Events

CBE Seminar: A Chemical Engineer’s View of Air Quality in the Mid-Atlantic

Sheryl Ehrman
Dr. Sheryl H. Ehrman
University of Maryland, College Park

Abstract:
Over the past two decades, anthropogenic pollutants have been successfully reduced in the Mid-Atlantic region of the United States, resulting in improved air quality. However, parts of the Mid-Atlantic still are considered non-attainment regions and ozone remains the main criteria pollutant of concern. Ozone is a secondary air pollutant, formed by reactions between volatile organic compounds and nitrogen oxides. Ozone precursors are mainly emitted by power plants, motor vehicles, industrial operations and biogenic sources. The role of transport versus local emissions in contributing to ozone exceedance is hotly debated. In the past several years, a new influx of emissions associated with hydraulic fracturing operations in the Marcellus shale play may be counteracting the benefits that have been gained.
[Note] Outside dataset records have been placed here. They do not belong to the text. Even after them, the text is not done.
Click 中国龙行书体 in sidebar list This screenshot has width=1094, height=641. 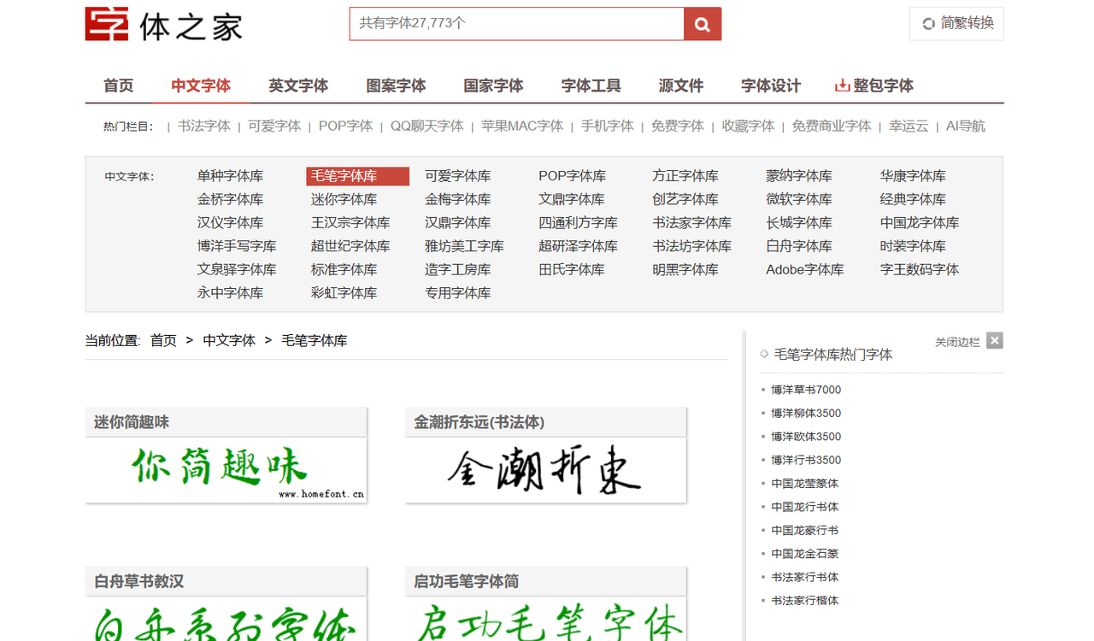tap(804, 507)
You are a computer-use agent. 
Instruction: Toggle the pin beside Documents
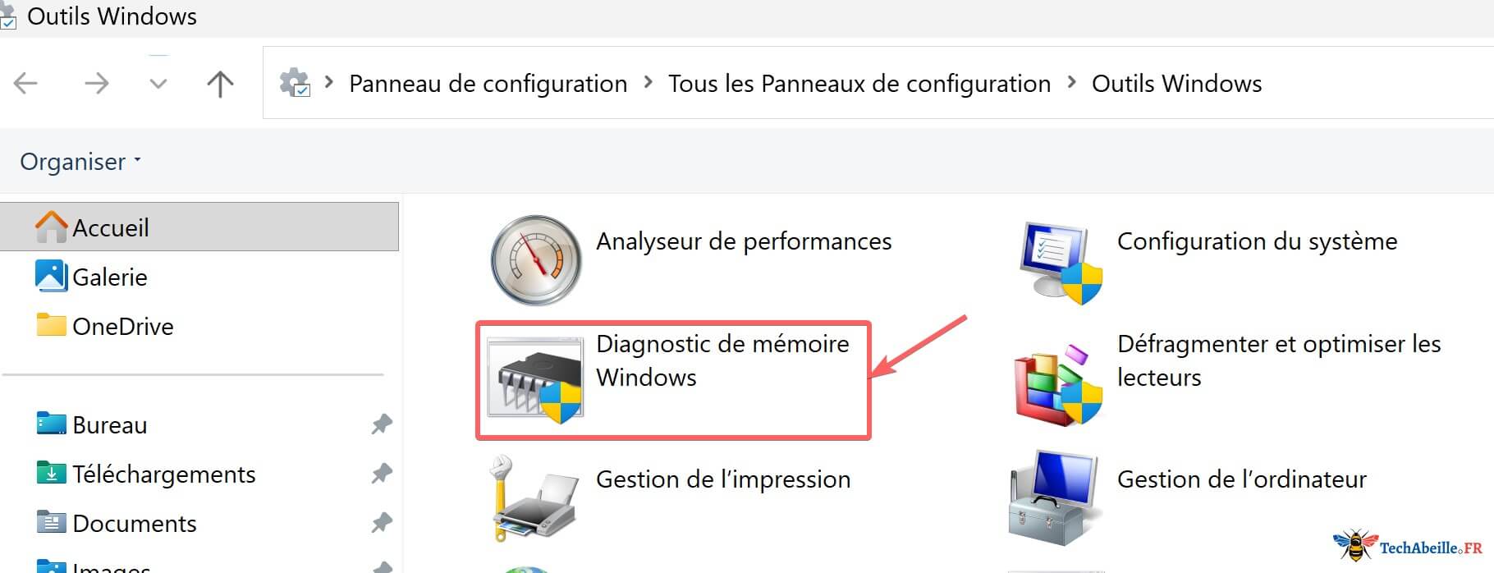(x=383, y=523)
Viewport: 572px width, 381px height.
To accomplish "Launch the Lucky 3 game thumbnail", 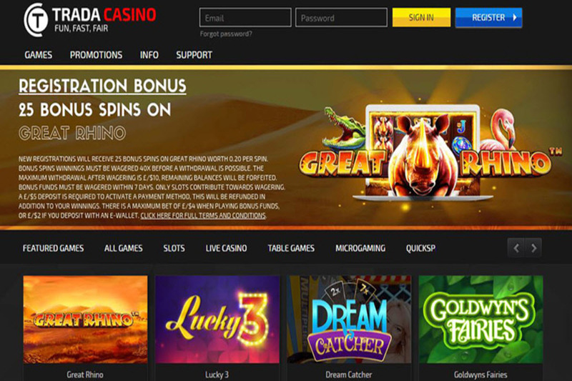I will 217,320.
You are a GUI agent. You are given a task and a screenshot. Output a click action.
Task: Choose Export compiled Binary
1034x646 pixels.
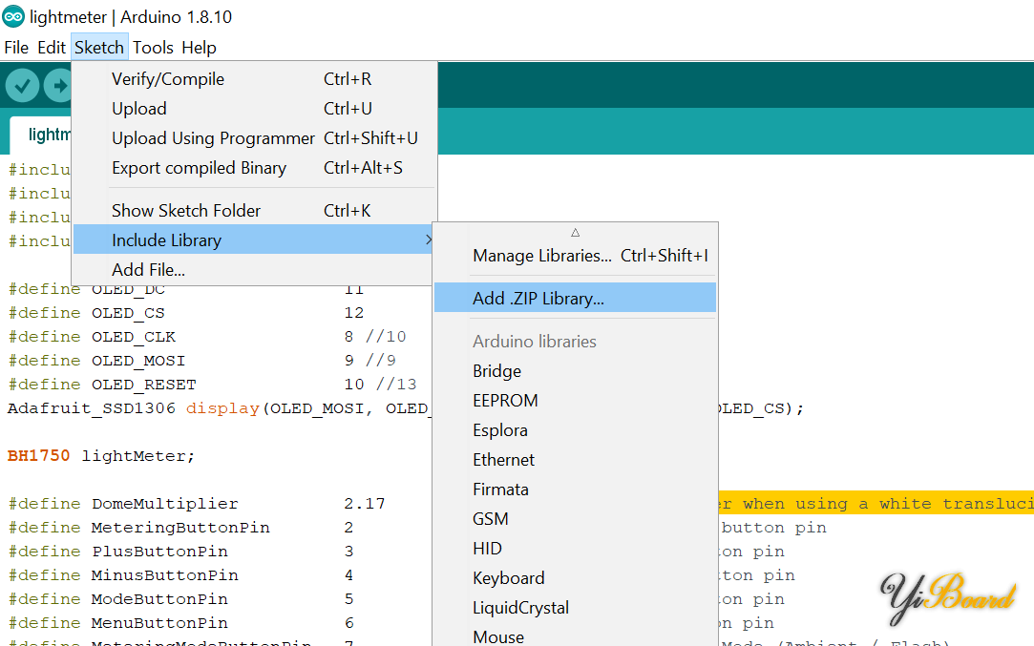point(199,168)
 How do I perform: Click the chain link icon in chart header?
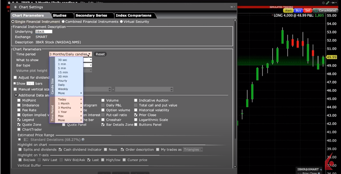(x=327, y=3)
On the flip-side, low cost natural gas could replace coal as fuel for power plants, potentially reducing emissions. In this presentation, I will give an overview of our group’s efforts to better understand Mid-Atlantic air quality, through analysis of ground level and airplane measurements of air pollution, and through simulation of emissions, chemistry and transport at a regional scale.

Biography:
Sheryl Ehrman received her B.S. in Chemical Engineering from the University of California at Santa Barbara, and her doctorate from UCLA. She has worked as a visiting scientist at the National Institute of Standards and Technology, Gaithersburg, MD, and as a National Science Foundation sponsored post doctoral fellow at the Paul Scherrer Institute, in Villigen, Switzerland. Since August of 1998, she has been a faculty member in the Chemical and Biomolecular Engineering Department, at the University of Maryland, College Park. In 2006-2007, she was awarded a Fulbright Research Fellowship, supporting a sabbatical visit to the Indian Institute of Technology, Bombay, in Mumbai India. Additional significant distinctions include an NSF CAREER Award in 2001, the A. James Clark School of Engineering E. Robert Kent Outstanding Teaching Award for Junior Faculty in 2006, and most recently in 2015, she was inducted Omicron Delta Kappa National Leadership Honor Society.  Since 2010, she has served as Keystone Professor and Chair of the Chemical and Biomolecular Engineering Department at the University of Maryland, College Park. She is an active member of the American Institute of Chemical Engineers, the American Association for Aerosol Research, currently serving as President, and the American Association for the Advancement of Science. Her current research interests include gas phase synthesis routes to micro and nanostructured materials for energy, microelectronics and biotech applications, aerosols and public health, and the formation, characterization and minimization of air pollutants.

This seminar is sponsored by the Department of Chemical & Biomolecular Engineering at Notre Dame.